• _Trecho_:

__________

Como explicação, os pesquisadores sugerem uma possível resposta imunológica cruzada. "Existem outros coronavírus capazes de infectar os humanos. Eles foram identificados em meados da década de 1960, e fazem parte dos resfriados sazonais. Uma das explicações para as pessoas que não tiveram a Covid-19, mas que tinham células que responderam ao Sars-Cov-2, pode ser que tivessem tido uma infecção por outro coronavírus, que desencadeou uma memória contra a proteína do coronavírus do passado, e que responde cruzadamente à proteína do Sars-Cov-2", explica o farmacologista.

Pontos positivos e negativos

Apesar do benefício potencial para as pessoas que não tiveram a doença, mas que podem ter uma resposta imunológica pronta para o Sars-Cov-2, o especialista alerta para outra sugestão possível, e não tão positiva.

__________

(Registros salvos)
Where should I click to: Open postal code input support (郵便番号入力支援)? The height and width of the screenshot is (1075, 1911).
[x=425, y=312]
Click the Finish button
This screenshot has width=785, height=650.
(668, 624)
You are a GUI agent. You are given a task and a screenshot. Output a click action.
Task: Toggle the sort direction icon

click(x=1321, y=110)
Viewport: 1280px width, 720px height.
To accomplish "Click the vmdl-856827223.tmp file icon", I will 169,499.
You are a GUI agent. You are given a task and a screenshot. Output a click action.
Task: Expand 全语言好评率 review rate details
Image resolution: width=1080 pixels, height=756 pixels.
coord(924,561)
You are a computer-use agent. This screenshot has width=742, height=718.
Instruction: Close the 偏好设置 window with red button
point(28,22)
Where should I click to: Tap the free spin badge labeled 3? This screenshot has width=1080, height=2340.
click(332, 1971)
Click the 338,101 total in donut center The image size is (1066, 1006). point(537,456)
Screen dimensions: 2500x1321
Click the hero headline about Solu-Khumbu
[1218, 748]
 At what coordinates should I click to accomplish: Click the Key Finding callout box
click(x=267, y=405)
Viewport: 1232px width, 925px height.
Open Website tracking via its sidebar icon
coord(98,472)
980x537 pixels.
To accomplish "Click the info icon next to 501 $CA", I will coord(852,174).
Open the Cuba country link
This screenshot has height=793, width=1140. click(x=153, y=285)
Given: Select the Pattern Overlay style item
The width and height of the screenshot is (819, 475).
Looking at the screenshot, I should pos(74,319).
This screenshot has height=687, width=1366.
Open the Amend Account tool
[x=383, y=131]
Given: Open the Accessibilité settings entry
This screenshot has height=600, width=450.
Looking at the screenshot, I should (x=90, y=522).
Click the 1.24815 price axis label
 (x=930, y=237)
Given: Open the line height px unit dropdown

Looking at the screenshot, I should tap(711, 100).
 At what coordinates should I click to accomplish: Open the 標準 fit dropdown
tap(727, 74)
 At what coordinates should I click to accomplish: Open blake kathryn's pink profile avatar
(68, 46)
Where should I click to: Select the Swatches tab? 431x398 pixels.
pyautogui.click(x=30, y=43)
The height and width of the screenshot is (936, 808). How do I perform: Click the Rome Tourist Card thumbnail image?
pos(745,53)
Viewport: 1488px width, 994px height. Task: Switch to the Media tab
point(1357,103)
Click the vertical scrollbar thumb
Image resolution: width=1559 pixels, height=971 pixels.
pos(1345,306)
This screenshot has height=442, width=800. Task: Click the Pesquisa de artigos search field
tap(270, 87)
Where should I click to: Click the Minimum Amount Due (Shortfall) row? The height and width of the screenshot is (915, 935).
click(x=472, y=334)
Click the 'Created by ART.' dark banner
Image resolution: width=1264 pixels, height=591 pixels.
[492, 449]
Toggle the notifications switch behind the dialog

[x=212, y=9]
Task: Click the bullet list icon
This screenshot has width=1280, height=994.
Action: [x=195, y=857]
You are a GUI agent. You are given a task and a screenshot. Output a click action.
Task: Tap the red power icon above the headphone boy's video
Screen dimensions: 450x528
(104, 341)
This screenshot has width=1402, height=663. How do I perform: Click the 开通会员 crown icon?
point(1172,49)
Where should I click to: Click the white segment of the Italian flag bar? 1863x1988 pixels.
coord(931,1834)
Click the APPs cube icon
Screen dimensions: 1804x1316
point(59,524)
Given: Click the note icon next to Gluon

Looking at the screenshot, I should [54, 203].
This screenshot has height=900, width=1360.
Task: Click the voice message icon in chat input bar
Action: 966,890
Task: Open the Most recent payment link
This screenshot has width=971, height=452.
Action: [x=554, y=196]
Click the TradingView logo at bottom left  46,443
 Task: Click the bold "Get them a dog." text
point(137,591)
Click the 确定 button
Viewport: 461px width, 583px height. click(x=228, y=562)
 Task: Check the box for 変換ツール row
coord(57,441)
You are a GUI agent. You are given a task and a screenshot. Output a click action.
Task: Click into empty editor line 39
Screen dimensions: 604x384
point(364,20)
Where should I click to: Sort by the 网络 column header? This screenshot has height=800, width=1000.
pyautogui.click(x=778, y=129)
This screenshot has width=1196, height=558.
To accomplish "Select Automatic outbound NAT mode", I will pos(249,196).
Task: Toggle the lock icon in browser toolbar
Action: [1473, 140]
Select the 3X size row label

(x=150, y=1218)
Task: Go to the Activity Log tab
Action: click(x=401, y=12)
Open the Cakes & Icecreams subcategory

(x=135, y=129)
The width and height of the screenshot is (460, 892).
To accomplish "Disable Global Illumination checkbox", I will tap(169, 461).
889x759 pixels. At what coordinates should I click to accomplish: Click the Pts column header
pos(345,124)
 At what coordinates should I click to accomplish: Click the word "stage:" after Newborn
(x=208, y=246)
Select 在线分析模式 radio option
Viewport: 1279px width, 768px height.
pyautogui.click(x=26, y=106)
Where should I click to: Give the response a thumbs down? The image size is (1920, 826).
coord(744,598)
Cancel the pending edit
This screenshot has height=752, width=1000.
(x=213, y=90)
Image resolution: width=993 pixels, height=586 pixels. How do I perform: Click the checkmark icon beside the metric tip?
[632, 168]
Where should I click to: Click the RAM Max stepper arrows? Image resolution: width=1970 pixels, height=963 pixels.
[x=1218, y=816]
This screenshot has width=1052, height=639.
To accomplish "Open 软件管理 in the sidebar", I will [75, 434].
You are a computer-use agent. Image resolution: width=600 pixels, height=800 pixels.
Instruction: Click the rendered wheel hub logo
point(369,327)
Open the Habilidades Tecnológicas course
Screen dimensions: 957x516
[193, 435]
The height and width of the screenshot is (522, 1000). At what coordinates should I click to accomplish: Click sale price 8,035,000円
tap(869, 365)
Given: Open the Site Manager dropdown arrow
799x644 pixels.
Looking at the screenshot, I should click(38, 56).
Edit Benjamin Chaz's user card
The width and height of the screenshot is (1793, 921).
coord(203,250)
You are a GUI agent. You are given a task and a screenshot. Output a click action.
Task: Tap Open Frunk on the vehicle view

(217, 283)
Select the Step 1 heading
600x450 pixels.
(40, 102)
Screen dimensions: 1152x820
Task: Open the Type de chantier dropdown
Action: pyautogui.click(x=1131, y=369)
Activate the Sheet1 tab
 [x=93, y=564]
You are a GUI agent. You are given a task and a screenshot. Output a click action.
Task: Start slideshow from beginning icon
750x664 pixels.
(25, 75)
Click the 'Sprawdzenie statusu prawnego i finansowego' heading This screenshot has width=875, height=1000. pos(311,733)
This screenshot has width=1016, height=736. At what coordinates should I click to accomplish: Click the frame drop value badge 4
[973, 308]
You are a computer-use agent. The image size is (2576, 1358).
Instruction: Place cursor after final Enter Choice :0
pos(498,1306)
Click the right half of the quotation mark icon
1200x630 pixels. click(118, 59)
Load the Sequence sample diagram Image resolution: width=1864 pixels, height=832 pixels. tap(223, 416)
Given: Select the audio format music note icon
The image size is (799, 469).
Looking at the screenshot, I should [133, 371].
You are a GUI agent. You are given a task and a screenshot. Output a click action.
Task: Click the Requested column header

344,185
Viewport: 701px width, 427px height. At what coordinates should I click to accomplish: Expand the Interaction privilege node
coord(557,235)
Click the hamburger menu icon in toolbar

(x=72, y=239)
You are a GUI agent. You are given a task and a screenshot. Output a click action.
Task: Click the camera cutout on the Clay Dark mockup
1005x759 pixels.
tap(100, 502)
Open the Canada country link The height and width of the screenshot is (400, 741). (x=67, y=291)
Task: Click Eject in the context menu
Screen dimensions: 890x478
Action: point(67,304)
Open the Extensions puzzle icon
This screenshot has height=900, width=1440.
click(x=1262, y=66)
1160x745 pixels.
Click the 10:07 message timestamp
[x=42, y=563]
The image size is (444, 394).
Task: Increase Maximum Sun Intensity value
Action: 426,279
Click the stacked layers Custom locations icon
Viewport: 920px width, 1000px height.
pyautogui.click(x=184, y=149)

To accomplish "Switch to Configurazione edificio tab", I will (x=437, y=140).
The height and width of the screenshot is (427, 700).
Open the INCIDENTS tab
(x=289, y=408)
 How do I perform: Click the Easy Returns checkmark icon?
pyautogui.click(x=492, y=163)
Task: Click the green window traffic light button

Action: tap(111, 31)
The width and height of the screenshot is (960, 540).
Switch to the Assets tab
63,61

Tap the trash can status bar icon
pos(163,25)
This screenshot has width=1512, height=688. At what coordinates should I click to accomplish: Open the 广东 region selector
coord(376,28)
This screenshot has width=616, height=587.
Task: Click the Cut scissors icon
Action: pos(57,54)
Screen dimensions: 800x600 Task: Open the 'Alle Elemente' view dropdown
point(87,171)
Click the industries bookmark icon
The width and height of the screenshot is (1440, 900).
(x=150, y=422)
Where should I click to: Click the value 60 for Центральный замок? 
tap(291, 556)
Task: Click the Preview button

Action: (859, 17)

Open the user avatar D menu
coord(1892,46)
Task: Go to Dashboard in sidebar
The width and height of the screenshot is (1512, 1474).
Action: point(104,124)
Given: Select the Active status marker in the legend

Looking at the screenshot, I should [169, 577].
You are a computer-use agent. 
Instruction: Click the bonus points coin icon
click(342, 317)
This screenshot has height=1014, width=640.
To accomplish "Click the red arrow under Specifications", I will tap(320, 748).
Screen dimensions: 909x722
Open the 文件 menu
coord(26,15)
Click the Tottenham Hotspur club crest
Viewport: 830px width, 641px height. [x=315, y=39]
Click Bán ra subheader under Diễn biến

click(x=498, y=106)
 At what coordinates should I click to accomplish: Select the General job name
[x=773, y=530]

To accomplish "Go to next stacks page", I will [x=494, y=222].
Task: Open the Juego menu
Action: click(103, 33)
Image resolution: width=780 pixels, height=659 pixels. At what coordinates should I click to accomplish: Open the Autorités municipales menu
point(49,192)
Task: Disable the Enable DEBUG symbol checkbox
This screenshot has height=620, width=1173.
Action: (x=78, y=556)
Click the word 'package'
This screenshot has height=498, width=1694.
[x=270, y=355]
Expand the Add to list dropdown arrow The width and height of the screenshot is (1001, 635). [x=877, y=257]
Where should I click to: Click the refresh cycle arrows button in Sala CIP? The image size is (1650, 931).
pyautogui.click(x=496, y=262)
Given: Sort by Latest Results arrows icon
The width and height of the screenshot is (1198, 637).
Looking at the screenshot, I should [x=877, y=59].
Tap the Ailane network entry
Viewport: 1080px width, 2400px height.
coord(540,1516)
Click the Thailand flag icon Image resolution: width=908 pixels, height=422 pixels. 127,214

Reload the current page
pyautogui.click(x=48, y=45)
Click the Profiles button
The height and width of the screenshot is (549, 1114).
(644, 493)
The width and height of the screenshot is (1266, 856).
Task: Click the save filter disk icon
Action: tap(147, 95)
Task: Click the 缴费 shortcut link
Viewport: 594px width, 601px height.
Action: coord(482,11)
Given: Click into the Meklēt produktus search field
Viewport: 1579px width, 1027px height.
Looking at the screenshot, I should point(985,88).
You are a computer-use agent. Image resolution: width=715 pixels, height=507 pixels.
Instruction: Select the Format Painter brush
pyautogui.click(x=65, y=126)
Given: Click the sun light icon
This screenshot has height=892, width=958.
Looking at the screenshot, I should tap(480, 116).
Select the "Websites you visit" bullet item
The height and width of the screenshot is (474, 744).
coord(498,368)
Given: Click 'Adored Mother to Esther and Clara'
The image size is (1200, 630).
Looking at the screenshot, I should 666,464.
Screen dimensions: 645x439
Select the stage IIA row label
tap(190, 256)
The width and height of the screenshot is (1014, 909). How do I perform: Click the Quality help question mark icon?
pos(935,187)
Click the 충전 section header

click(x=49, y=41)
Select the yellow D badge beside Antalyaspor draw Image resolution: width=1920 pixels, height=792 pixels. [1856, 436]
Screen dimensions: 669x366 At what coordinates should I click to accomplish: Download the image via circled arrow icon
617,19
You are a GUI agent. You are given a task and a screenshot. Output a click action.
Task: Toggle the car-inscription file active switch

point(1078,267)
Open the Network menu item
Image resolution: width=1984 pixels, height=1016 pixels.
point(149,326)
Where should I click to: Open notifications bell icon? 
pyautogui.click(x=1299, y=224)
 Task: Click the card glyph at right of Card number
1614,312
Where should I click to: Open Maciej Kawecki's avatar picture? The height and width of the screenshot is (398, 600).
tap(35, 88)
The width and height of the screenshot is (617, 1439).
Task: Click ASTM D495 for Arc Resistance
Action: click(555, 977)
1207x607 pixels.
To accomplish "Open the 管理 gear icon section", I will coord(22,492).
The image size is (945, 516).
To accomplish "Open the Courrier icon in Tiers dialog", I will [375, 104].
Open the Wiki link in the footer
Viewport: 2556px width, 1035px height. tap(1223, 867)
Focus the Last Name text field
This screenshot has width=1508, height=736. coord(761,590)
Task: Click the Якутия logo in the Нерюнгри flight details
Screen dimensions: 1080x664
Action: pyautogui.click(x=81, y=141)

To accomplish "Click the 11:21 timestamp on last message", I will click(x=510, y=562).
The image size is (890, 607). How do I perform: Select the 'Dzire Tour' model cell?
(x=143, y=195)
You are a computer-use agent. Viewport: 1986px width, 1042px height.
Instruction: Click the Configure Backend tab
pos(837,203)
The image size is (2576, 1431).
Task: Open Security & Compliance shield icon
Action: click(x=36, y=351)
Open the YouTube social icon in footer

__________

• _Exercícios_:
(a) Indique se cada afirmação abaixo está de acordo com o trecho sobre a resposta imunológica cruzada: (i) os outros coronavírus capazes de infectar humanos foram identificados em meados da década de 1960; (ii) o especialista considera a outra sugestão possível tão positiva quanto a primeira; (iii) os outros coronavírus fazem parte dos resfriados sazonais. Para cada uma, responda sim ou não e cite as palavras decisivas do trecho.
(b) Dê prosseguimento ao trecho sobre a resposta imunológica cruzada, começando logo após sua última frase.

• _Respostas_:
(a)
(i) Sim: "Eles foram identificados em meados da década de 1960".
(ii) Não: "o especialista alerta para outra sugestão possível, e não tão positiva".
(iii) Sim: "fazem parte dos resfriados sazonais".

(b)
"Sabemos que o grande problema da Covid-19 não é só a infecção que causa, mas a inflamação que ela desencadeia. O que não se sabe é se a pessoa que tiver os linfócitos de memória, que respondem mais rapidamente, se não são essas pessoas que podem ter quadros mais graves", sugere José Carlos.

O especialista se refere à chamada "tempestade de citocinas", que são substâncias produzidas pelo sistema imunológico de forma exagerada, que instigam uma reação inflamatória. "[Os resultados] abrem duas perspectivas: que a resposta de memória cruzada possa ser protetora, ou possa ser deletéria, porque pode desencadear uma resposta mais grave", reforça.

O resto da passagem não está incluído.